▶ **Work instruction**:
Check each statement against the Celera Assembler 8.1 release notes that follow. Answer yes or no, and quote the words from the notes that decide it. 1. Version 8.1 came out in December 2013. 2. Pre-compiled binaries can be had for every platform. 3. The source code package contains the whole kmer package.
(Text provided Opens)
Version 8.1 Release Notes

From wgs-assembler
Jump to: navigation, search

These are release notes for Celera Assembler version 8.1, which was released on December 16th, 2013.

This distribution package provides a stable, tested, documented version of the software. The distribution is usable on most Unix-like platforms, and some platforms have pre-compiled binary distributions ready for installation.

The source code package includes full source code (revision r4490), Makefiles, and scripts. A subset of the kmer package (http://kmer.sourceforge.net/, version r1969), used by some modules of Celera Assembler, is included.

This package was prepared by scientists at the J. Craig Venter Institute (http://www.jcvi.org/) with funding provided by the National Institutes of Health (http://www.nih.gov/).

Full documentation can be found online at http://wgs-assembler.sourceforge.net/.

Citation

Please cite Celera Assembler in publications that refer to its algorithm or its output. The standard citation is the original paper [Myers et al. (2000) A Whole-Genome Assembly of Drosophila. Science 287 2196-2204]. More recent papers describe modifications for human genome assembly [Istrail et al. 2004; Levy et al. 2007], metagenomics assembly [Venter et al. 2004; Rusch et al. 2007], haplotype separation [Levy et al. 2007; Denisov et al. 2008], a Sanger+pyrosequencing hybrid pipeline [Goldberg et al. 2006] and native assembly of 454 data [Miller et al. 2008]. There are links to these papers, and more, in the on-line documentation (http://wgs-assembler.sourceforge.net/).

Compilation and Installation

Users can download Celera Assembler as source code or as pre-compiled binaries. The source code package needs to be compiled and installed before it can be used. The binary distributions need only be unpacked, but they are not available for all platforms.
(Text provided Closes)
(Extracted entries Opens)
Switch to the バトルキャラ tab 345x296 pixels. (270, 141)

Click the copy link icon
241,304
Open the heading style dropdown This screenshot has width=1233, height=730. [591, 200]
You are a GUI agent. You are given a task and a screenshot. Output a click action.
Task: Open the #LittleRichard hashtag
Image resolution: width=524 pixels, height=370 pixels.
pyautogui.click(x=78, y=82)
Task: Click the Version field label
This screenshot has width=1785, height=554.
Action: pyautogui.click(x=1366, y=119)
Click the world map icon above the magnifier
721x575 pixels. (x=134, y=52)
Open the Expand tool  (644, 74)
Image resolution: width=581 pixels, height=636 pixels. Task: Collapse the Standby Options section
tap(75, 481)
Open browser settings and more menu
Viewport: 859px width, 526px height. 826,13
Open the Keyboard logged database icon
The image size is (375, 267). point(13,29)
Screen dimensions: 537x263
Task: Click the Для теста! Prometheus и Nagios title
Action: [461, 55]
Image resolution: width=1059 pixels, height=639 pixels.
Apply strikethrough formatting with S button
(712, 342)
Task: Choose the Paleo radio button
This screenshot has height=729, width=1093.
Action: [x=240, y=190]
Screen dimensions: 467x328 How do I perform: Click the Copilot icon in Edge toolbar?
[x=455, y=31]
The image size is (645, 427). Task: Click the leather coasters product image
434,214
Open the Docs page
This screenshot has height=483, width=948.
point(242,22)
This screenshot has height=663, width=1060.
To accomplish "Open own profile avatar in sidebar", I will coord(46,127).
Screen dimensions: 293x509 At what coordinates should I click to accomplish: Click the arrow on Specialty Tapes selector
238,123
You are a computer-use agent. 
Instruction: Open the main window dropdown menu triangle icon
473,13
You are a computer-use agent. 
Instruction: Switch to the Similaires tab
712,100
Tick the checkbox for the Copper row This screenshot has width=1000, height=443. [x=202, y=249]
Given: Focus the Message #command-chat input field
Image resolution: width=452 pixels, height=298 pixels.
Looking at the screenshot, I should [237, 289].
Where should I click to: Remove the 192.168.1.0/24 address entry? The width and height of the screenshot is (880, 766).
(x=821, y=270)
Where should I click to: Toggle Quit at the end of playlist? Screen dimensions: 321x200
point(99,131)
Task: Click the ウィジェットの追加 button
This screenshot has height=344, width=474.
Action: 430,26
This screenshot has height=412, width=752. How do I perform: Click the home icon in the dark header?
(Extracted entries Closes)
▶ **Task answer**:
1. Yes: "which was released on December 16th, 2013."
2. No: "but they are not available for all platforms."
3. No: "A subset of the kmer package"